Columns

The Poetry of Money: a New Irregular Personal Column

By R.M. Ryan
Wednesday October 12, 2011 - 03:43:00 PM

I worked in the sales, research, and management departments of a major regional brokerage firm for over twenty-five years. I left as a Senior Vice President to become a private money manger in 2005.

While I never literally worked on Wall Street, I lived in the air of that synecdoche.

I learned quite early in the game that, if I wanted to survive, I had to pick and choose very carefully among the investments offered to me and my clients. Many of them—such as, for instance, most tax shelters back in the 1980's and numerous mortgage-backed products—were financial poison.

Once you hung around a while, it got to be fairly easy to spot the bad products—the first test was simple: crappy investments usually had the largest commissions for the brokers. 

After The Large Commission Rule comes what I call The-Too-Good-To-Be-True Rule.  

If, for example, you heard that a bond filled with mortgages from places like Manteca was rated triple A, the same rating then given to Treasury Bonds, which are backed by the full faith and credit of the whole and entire United States, you could be forgiven for being suspicious. 

The third test was the Why-Am-I-Hearing-About-This? Corollary. 

This one applies to most of us Little People. It can be restated this way: if this is the real, inside story, then why am I, way out here, hearing about it? 

The fourth and final test was Miss Soley’s Observation. Miss Soley was my fourth-grade teacher, and she would make those of us who didn’t have our homework completed on time explain to the entire class why we were late.  

“See,” she told us after we listened to ever more colorful stories, “how much longer it takes to tell a lie than simply to tell the truth.” 

Miss Soley’s Observation would have kept many investors away from Enron. 

The Wall Street I saw ingested clients, the clients' money, and the clients' brokers the way a blue whale eats its way through a swarm of krill.  

In 1977, when I was applying for jobs in the investment business, I met very few people who’d been in the industry for more than two or three years, and most of the clients were long gone, wiped out in the Crash of 1974.

At the same time, Wall Street can be a great place to invest your money if you're careful and sensible (and follow models like those of Warren Buffett).
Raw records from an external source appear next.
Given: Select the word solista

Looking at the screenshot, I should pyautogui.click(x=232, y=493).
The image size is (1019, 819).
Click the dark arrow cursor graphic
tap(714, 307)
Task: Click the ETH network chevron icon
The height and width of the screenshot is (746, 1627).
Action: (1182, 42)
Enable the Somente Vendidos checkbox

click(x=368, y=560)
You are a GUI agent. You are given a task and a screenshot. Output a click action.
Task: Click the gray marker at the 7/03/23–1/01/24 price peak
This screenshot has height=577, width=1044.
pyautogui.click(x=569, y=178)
If, however, you're not careful, you will most certainly get your purse and your pocket picked.

The little people of Wall Street (today that would probably mean those who make less than $500,000 a year) are minutely regulated to keep the crooks out, but major players like, for instance, the one-time CEO of Merrill Lynch, Stan O'Neal, are pretty much free to do anything they want to with total impunity.

In O'Neal's day, just a few years ago, major firms like Merrill Lynch operated with leverage of over thirty to one. Can you imagine the danger in that approach? It’s sort of like speeding down the left side of a two-lane road and telling yourself that this is the fastest way to a destination.
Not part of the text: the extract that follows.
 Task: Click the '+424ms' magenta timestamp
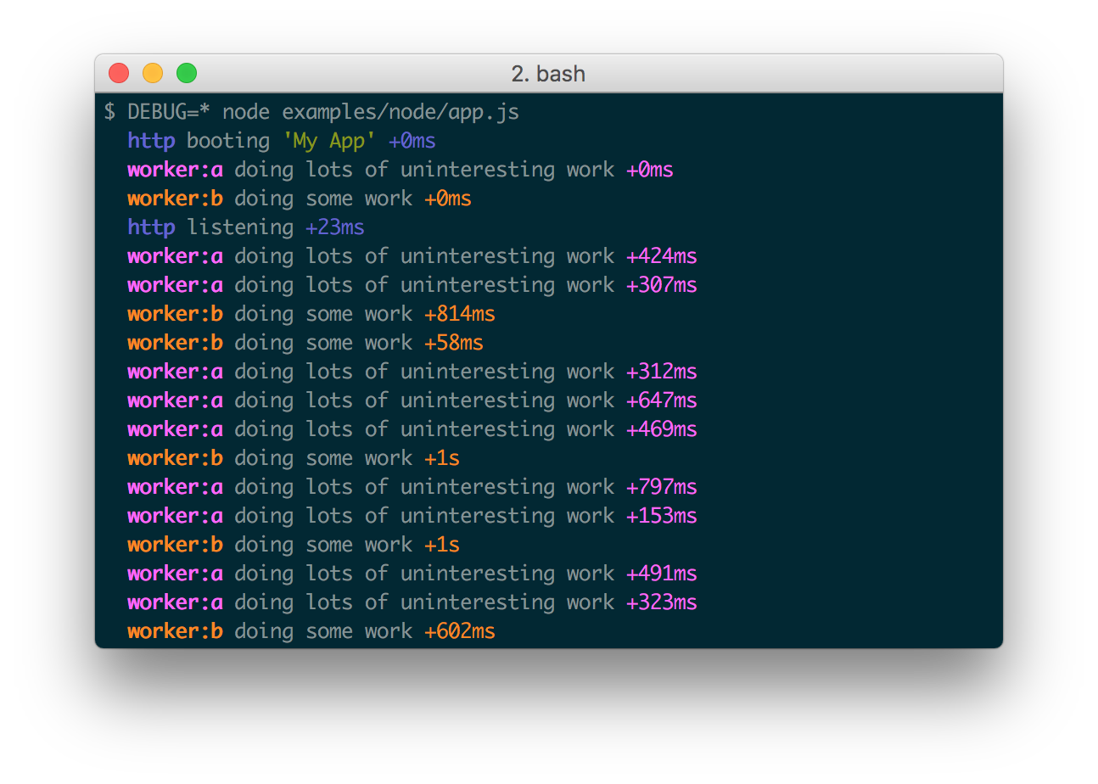coord(662,255)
I suspect that the real purpose of suicidal risks like this was to insure Stan O'Neal's pay check. When he left Merrill in pretty much total collapse, he walked away with, I believe, 160 million dollars.

Which brings me to my larger point.

Our country is being ruined by a group I would call The Corporatists. These are men and woman using giant and often storied companies to pay themselves gargantuan salaries. They don't care about shareholders or employees or much of anything else besides those salaries. Most of them will be at the helms of their companies for just a few years and in that time will take as much money as possible.
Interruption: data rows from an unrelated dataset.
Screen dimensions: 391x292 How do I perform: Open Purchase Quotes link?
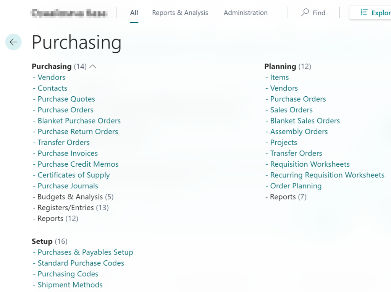point(66,99)
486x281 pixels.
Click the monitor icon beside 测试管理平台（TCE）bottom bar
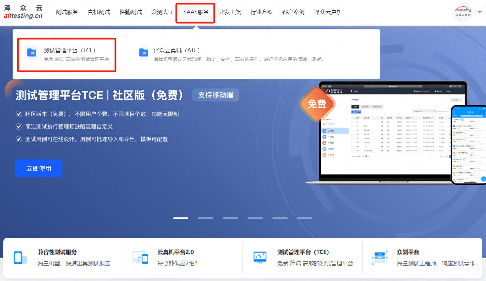pos(260,257)
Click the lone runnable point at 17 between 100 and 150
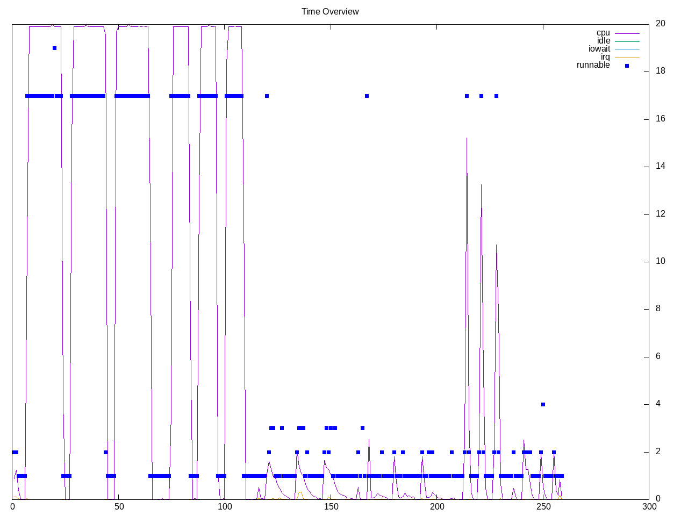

Look at GM. I’d say it was pretty much got out of the car business by the late 1960’s. It just kept changing the sheet metal on the same vehicle. This isn’t the car business; this is the fashion business. Suburbans are perfect examples of this—pretty much the same car year after year with various grill and dashboard styles.

The management of GM was interested in maintaining fat profit margins to pay themselves. Compare this to Toyota or Honda or to one of the few American companies that just kept on innovating—Apple.

This is also why GM's stock has been such a disaster. In the long run, investors figure this stuff out.

Innovation and genuine client satisfaction are difficult and, in the short run, often expensive, In the long run, however, they are the tools of building formidable businesses.

By hiring both Republicans and Democrats, The Corporatists have divided and conquered us. We’re so busy—Progressives against Tea Baggers—that we don’t see the real destruction going on right in front of us. 

If The Corporatists aren’t stopped, our economic system is going to look like the forests in Haiti. 


According to The New York Times, R. M. Ryan’s is one of the poets working “at the juncture of rapture and rupture.” He is the author of two books of poetry—Vaudeville in the Dark and Goldilocks in Later Life. He also published a novel—The Golden Rules—and is now finishing a screenplay based on that novel. For over ten years, Ryan wrote the quarterly investment commentary for his investment firm.